*TASK REQUIREMENTS*:
A – According to the white-bellied dacnis text, in what year was the species formally described?
B – Repeat the stretch of the white-bellied dacnis text that opens with "The white-bellied dacnis (Dacnis" and closes with "species is monotypic.", copying it word for word.
==== EXERCISE TEXT ====
Scientific classification
- Kingdom: Animalia
- Phylum: Chordata
- Class: Aves
- Order: Passeriformes
- Family: Thraupidae
- Genus: Dacnis
- Species: D. albiventris
- Binomial name: Dacnis albiventris (Sclater, PL, 1852)

= White-bellied dacnis =

- Genus: Dacnis
- Species: albiventris
- Authority: (Sclater, PL, 1852)
- Conservation status: LC

Species of bird

The white-bellied dacnis (Dacnis albiventris) is a species of bird in the family Thraupidae, the tanagers and allies. It is found in Brazil, Colombia, Ecuador, Peru, and Venezuela.

==Taxonomy and systematics==

The white-bellied dacnis was formally described in 1852 with the binomial Pipraeidea albiventris. For a time it was assigned its own genus Hemidacnis but has been assigned to Dacnis since the middle of the twentieth century. The species is monotypic.

==Description==

The white-bellied dacnis is 10 cm to 12 cm long. It weighs 11 to 11.5 g. It has a short, conical, pointed bill. The species is sexually dimorphic. Adult males have a bright cobalt-blue head with a triangular black mask from the lores through the eye onto the ear coverts. Their upperparts are mostly cobalt-blue withe black scapulars. Their wing's lesser coverts are cobalt-blue and the median and greater coverts black with wide cobalt-blue edges. Their flight feathers are black with cobalt-blue edges. Their tail is black. Their throat and breast are cobalt-blue, their belly to undertail coverts white, and their flanks light gray with light blue spotting. Adult females have a dull olive head with darker lores. Their back is dull olive that becomes greener on the rump. Their wing coverts are olive brown and the flight feathers olive with olive-brown edges. Their tail is dusky. Their throat is grayish white and their underparts mostly greenish yellow with a yellower center to the belly. Both sexes have a blackish bill and gray legs and feet. Males have a golden yellow iris and females' are light brown to grayish brown.
==== DATA LISTING ====
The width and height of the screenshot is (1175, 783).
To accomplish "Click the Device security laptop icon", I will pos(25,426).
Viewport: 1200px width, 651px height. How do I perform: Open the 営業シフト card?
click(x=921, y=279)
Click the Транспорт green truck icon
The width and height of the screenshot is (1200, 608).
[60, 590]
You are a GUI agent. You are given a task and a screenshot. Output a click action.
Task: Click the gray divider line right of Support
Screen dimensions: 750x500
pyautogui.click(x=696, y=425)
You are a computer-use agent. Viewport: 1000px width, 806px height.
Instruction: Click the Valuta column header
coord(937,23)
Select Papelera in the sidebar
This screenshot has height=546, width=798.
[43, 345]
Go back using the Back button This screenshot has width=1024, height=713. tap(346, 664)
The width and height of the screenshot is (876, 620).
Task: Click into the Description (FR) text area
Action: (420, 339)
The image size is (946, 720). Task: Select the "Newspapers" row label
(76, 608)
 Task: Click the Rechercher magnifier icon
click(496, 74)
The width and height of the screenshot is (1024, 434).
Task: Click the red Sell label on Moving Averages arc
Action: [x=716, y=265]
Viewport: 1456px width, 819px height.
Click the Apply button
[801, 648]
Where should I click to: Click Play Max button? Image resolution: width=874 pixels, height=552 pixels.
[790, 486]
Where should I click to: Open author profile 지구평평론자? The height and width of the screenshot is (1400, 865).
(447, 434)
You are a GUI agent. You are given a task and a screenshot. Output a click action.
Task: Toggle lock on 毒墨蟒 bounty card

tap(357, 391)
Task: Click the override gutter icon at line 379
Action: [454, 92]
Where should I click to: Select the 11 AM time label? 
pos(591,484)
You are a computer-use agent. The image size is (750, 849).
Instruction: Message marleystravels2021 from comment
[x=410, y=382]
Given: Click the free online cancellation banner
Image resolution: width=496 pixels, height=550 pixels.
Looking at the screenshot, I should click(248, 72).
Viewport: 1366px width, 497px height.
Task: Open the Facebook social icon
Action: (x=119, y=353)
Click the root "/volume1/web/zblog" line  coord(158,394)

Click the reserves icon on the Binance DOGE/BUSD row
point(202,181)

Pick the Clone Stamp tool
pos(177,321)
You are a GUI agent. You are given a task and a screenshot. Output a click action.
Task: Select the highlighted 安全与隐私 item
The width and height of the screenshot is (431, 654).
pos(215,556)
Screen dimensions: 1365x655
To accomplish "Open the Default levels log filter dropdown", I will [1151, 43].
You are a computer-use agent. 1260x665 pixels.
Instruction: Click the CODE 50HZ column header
====
*RESULTS FOR THE EXERCISE*:
A – 1852

B –
The white-bellied dacnis (Dacnis albiventris) is a species of bird in the family Thraupidae, the tanagers and allies. It is found in Brazil, Colombia, Ecuador, Peru, and Venezuela.

==Taxonomy and systematics==

The white-bellied dacnis was formally described in 1852 with the binomial Pipraeidea albiventris. For a time it was assigned its own genus Hemidacnis but has been assigned to Dacnis since the middle of the twentieth century. The species is monotypic.